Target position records
## BEGIN
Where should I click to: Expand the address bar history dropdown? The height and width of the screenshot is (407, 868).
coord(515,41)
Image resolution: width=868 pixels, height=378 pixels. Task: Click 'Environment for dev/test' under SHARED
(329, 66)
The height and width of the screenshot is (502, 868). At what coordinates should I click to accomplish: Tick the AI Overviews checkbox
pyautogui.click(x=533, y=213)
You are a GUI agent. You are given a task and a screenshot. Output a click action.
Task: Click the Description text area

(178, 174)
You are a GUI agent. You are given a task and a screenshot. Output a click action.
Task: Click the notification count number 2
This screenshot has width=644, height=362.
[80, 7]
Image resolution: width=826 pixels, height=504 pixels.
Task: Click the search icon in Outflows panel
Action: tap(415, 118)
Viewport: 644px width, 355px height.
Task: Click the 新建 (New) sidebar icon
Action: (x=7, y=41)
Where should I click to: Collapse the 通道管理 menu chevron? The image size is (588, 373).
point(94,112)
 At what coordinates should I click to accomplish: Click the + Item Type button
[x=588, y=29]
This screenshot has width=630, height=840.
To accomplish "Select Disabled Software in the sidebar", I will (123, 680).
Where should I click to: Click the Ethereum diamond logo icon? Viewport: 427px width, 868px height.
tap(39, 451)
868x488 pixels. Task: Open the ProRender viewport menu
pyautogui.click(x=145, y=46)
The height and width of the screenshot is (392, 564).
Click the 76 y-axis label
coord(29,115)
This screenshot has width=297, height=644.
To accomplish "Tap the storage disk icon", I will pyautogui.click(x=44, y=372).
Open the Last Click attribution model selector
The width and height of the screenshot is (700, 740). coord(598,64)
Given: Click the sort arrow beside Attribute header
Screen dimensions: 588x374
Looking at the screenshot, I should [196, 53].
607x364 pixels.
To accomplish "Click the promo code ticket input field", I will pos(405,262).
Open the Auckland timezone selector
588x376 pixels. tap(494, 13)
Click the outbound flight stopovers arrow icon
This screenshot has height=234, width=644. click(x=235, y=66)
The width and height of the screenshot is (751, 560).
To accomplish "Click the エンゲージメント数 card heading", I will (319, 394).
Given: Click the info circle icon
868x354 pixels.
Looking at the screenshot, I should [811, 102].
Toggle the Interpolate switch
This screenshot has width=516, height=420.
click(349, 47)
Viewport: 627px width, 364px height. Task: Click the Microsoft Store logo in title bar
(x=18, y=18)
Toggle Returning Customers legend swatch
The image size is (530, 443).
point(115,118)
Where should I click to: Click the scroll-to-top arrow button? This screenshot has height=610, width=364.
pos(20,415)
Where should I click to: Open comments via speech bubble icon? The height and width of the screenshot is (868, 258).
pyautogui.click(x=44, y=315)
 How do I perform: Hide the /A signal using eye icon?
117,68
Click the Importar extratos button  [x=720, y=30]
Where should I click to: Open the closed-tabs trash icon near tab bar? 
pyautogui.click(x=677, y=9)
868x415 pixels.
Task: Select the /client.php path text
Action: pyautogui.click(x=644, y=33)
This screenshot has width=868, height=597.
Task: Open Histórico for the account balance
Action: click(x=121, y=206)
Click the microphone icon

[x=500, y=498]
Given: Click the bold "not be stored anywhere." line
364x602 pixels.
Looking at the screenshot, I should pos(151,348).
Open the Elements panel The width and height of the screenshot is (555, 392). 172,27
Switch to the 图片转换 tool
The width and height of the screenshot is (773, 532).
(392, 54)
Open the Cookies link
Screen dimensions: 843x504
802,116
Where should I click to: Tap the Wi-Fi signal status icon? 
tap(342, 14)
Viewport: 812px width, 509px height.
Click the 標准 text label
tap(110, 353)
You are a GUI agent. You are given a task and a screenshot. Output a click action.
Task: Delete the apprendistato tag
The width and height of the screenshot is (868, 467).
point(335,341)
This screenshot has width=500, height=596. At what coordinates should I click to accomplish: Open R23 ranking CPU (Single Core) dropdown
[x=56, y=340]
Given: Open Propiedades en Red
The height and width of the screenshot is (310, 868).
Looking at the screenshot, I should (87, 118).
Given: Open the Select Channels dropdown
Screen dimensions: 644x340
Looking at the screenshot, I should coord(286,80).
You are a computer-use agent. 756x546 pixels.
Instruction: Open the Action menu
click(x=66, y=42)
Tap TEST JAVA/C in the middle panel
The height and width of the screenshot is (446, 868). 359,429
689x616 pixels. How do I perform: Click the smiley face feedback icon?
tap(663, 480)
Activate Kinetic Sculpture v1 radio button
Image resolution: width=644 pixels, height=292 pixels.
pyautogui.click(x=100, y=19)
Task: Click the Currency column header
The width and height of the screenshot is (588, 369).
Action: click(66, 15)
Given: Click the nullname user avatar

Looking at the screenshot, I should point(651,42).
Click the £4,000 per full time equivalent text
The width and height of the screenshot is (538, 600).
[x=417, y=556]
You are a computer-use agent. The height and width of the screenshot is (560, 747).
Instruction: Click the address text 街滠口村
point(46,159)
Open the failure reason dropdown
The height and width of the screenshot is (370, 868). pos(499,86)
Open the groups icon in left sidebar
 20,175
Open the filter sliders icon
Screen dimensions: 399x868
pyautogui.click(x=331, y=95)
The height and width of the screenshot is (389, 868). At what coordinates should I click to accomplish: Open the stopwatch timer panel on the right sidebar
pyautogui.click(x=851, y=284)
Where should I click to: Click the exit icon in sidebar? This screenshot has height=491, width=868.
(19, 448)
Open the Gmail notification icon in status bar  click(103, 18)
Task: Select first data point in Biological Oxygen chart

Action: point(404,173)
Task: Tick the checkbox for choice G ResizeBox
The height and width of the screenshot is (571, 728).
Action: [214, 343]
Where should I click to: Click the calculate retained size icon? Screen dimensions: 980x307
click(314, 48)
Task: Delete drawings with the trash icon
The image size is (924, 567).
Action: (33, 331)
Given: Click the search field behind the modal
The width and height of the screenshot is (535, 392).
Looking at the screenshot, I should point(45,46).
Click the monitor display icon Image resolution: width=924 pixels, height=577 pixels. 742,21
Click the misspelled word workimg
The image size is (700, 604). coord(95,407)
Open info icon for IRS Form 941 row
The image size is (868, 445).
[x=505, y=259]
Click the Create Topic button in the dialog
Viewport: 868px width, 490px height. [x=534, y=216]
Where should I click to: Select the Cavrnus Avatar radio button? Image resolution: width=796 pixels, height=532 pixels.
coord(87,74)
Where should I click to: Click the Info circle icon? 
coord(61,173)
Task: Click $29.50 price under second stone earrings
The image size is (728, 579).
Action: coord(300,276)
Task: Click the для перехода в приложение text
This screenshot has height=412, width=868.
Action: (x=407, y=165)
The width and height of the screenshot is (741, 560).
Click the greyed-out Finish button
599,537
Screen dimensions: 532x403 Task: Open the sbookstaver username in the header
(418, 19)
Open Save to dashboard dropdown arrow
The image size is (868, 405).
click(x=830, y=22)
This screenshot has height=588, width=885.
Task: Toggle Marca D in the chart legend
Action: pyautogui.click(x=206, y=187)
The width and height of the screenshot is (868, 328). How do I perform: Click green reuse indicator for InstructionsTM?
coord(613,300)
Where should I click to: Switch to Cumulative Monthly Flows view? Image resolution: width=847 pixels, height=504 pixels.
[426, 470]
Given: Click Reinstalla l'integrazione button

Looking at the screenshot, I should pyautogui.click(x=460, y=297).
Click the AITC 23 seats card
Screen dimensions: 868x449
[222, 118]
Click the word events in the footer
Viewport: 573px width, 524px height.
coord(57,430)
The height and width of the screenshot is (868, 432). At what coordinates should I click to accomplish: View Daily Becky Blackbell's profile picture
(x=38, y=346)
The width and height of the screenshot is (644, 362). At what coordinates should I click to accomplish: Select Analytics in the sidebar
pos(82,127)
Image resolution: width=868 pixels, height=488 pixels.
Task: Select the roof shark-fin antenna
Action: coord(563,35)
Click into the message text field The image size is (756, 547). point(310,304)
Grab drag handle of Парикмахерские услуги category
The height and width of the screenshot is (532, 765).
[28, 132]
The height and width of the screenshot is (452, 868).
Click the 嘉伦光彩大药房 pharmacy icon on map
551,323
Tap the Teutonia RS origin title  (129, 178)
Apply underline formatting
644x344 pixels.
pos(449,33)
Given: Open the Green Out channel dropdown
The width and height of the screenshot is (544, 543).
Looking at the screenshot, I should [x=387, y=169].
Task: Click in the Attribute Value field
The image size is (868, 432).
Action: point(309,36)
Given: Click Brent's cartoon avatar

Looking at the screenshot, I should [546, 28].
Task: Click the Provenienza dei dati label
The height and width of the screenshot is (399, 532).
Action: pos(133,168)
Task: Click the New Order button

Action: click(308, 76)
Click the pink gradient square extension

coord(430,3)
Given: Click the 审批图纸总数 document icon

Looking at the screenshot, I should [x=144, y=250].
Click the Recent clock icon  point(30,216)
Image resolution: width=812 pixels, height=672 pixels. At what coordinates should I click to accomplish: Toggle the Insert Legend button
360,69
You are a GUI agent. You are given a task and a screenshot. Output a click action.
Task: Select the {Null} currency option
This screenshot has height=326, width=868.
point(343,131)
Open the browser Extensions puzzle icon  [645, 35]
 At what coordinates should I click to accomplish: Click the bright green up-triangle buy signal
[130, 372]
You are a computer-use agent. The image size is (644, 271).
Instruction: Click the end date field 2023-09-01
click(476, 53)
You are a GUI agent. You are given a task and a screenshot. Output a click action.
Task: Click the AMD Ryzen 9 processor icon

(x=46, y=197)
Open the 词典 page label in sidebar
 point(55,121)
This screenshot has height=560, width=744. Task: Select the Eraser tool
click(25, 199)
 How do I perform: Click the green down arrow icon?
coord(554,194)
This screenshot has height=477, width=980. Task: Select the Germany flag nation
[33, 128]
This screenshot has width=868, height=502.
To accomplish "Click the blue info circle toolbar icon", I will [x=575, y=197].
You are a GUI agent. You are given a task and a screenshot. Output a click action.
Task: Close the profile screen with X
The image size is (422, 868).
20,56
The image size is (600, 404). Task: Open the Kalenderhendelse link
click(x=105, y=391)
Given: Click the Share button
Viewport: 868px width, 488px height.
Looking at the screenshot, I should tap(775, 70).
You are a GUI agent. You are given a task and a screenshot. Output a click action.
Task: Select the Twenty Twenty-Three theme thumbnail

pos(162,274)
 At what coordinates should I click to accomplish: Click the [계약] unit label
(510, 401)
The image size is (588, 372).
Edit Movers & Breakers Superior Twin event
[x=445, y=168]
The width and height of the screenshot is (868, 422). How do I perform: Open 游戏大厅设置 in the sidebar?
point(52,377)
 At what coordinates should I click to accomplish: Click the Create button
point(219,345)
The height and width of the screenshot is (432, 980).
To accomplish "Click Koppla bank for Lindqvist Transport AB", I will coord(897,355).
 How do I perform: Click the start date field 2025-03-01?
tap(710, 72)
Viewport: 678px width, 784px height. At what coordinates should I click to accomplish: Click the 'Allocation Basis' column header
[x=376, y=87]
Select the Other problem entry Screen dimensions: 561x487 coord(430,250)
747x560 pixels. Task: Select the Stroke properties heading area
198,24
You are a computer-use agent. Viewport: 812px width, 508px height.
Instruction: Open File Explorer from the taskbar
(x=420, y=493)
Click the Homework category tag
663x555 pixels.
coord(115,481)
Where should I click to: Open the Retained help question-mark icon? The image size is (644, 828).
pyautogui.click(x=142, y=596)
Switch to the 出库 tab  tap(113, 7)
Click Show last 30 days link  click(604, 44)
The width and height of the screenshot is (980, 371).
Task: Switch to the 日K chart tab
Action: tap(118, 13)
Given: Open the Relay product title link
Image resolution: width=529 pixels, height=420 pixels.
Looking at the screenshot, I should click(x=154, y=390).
## END
WHAT THE TASK ASKS:
Please recast everything in the lines above from the line containing "The height and width of the screenshot is (868, 432)." down to the line containing "Action: point(309,36)" as a Markdown table with the columns No. and Line, leaving out any blank lines.

OUTPUT:
| No. | Line |
|---|---|
| 1 | The height and width of the screenshot is (868, 432). At what coordinates should I click to accomplish: View Daily Becky Blackbell's profile picture |
| 2 | (x=38, y=346) |
| 3 | The width and height of the screenshot is (644, 362). At what coordinates should I click to accomplish: Select Analytics in the sidebar |
| 4 | pos(82,127) |
| 5 | Image resolution: width=868 pixels, height=488 pixels. |
| 6 | Task: Select the roof shark-fin antenna |
| 7 | Action: coord(563,35) |
| 8 | Click into the message text field The image size is (756, 547). point(310,304) |
| 9 | Grab drag handle of Парикмахерские услуги category |
| 10 | The height and width of the screenshot is (532, 765). |
| 11 | [28, 132] |
| 12 | The height and width of the screenshot is (452, 868). |
| 13 | Click the 嘉伦光彩大药房 pharmacy icon on map |
| 14 | 551,323 |
| 15 | Tap the Teutonia RS origin title  (129, 178) |
| 16 | Apply underline formatting |
| 17 | 644x344 pixels. |
| 18 | pos(449,33) |
| 19 | Given: Open the Green Out channel dropdown |
| 20 | The width and height of the screenshot is (544, 543). |
| 21 | Looking at the screenshot, I should [x=387, y=169]. |
| 22 | Task: Click in the Attribute Value field |
| 23 | The image size is (868, 432). |
| 24 | Action: point(309,36) |